=== Supplied information ===

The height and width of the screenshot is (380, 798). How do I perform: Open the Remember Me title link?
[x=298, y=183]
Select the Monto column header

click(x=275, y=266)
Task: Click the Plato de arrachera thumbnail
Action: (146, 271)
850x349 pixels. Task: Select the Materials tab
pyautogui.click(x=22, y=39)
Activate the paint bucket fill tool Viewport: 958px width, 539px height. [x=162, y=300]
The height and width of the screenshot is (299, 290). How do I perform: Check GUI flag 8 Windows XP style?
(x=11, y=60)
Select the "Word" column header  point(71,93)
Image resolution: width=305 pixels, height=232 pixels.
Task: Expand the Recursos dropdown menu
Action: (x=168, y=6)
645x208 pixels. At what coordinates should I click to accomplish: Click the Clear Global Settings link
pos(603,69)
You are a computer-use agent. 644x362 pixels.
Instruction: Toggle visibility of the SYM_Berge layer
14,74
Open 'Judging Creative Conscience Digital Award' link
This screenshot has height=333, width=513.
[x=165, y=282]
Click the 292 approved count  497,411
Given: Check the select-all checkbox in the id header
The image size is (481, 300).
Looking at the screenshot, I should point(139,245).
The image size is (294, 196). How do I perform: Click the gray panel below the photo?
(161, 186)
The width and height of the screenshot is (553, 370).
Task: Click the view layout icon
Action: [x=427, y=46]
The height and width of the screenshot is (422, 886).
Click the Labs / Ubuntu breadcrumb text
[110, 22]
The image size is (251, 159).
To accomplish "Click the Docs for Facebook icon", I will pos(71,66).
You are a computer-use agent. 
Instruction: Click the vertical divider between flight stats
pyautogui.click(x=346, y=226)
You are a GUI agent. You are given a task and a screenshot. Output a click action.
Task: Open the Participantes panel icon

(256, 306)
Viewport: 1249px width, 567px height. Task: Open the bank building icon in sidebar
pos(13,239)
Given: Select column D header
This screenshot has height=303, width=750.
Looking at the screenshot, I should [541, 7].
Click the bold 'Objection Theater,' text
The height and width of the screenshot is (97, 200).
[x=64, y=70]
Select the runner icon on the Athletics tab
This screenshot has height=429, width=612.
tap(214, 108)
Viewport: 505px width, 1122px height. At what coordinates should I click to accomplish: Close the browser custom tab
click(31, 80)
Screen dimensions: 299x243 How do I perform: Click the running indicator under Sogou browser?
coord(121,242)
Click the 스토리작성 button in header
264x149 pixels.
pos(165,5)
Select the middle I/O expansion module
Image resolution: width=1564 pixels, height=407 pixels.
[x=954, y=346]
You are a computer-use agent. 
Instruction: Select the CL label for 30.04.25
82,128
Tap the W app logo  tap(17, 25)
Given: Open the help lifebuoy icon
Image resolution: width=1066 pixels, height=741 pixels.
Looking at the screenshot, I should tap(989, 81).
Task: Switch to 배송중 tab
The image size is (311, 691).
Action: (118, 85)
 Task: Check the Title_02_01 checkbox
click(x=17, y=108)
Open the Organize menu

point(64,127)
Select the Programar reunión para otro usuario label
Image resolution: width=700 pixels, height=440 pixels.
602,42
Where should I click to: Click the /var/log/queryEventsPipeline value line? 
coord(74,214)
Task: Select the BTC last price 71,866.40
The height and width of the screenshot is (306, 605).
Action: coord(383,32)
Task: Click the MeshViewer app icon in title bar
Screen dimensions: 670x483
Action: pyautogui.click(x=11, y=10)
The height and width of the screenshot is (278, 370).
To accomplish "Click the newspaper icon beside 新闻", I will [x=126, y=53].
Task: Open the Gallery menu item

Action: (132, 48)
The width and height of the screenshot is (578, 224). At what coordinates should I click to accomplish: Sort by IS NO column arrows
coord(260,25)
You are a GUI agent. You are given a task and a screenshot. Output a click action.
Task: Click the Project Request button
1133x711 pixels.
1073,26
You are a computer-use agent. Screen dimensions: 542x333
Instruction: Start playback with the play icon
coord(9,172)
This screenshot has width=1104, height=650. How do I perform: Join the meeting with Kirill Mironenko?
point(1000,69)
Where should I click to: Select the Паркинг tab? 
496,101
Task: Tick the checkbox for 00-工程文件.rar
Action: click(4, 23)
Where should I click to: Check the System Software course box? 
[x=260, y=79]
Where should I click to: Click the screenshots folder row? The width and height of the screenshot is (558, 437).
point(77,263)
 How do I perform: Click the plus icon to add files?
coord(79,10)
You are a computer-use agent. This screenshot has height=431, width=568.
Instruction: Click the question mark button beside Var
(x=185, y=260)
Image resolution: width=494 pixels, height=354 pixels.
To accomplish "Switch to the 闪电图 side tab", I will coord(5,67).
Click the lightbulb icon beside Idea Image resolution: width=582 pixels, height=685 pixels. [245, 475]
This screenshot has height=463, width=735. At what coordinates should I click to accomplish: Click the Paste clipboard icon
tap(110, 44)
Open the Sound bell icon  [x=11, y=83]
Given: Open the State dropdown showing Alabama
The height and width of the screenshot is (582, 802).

===

Task item: Check each line of the data above for the string "Switch", then report how many lines have it, with no other words.

Output for this task: 2